August 27, 2020 | 12:23pm | Updated August 27, 2020 | 12:49pm

And you thought snakes in a toilet was a nightmare.

Scientists now say that the coronavirus may be able to spread throughout buildings, via toilets and drain pipes — an especially alarming prospect for apartment dwellers with suspect plumbing.

The discovery was made in China, after researchers swabbed the “long vacant” apartment directly below a family of five who tested positive for COVID-19. Despite the fact that no one was living in the apartment below, the researchers found traces of the virus on the sink, faucet and shower handle.
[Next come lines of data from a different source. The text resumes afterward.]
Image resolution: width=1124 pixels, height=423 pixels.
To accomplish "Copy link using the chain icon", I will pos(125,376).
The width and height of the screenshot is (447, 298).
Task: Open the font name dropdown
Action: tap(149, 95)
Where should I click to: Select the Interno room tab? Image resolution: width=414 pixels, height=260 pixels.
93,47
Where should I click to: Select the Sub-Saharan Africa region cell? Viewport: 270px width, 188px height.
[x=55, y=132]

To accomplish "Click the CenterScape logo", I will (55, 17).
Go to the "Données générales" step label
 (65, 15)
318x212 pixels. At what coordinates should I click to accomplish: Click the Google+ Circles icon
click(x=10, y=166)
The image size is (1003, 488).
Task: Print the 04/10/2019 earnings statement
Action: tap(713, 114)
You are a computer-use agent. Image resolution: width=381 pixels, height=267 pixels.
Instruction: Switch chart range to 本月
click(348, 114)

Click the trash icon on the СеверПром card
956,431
This suggested the virus particles potentially wafted from the infected family down the pipes into the vacant apartment, according to the researchers at the Chinese Center for Disease Control and Prevention, which published their findings this month in the journal Environment International.

The researchers cited an experiment that further confirmed their hypothesis. Using a tracer simulator, scientists found infected aerosols in bathrooms up to 12 floors above the family with COVID-19. The researchers believed that the coronavirus-laden aerosols from the family’s feces wafted into their homes through the building’s pipes.
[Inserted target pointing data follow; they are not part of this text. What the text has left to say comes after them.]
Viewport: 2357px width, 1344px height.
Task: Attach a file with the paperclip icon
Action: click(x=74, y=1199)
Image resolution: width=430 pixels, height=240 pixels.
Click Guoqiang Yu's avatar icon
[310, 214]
Previous studies have shown that in addition to spreading through respiratory droplets — say, from shouting or coughing — COVID-19 is also present in stool.

And while researchers already knew that coronavirus particles could be thrust into the air with the force of a toilet flush, the new findings are even more troubling for buildings with shared wastewater systems. Often in these systems, gases can rise through the pipes if there isn’t enough water flowing through them, said Lidia Morawska, director of the International Laboratory for Air Quality and Health at Australia’s Queensland University of Technology.

“If there’s smell, it means that somehow air has been transported to where it shouldn’t go,” Morawska, who wasn’t involved in the study, told Bloomberg.

The new findings also track with a notorious case from the 2003 SARS outbreak. At the time, 329 residents of Amoy Gardens apartment complex in Hong Kong all contracted SARS. Researchers believed the building’s faulty sewage pipes — which sent a “virus-laden aerosol plume” through the system — may have been partly to blame.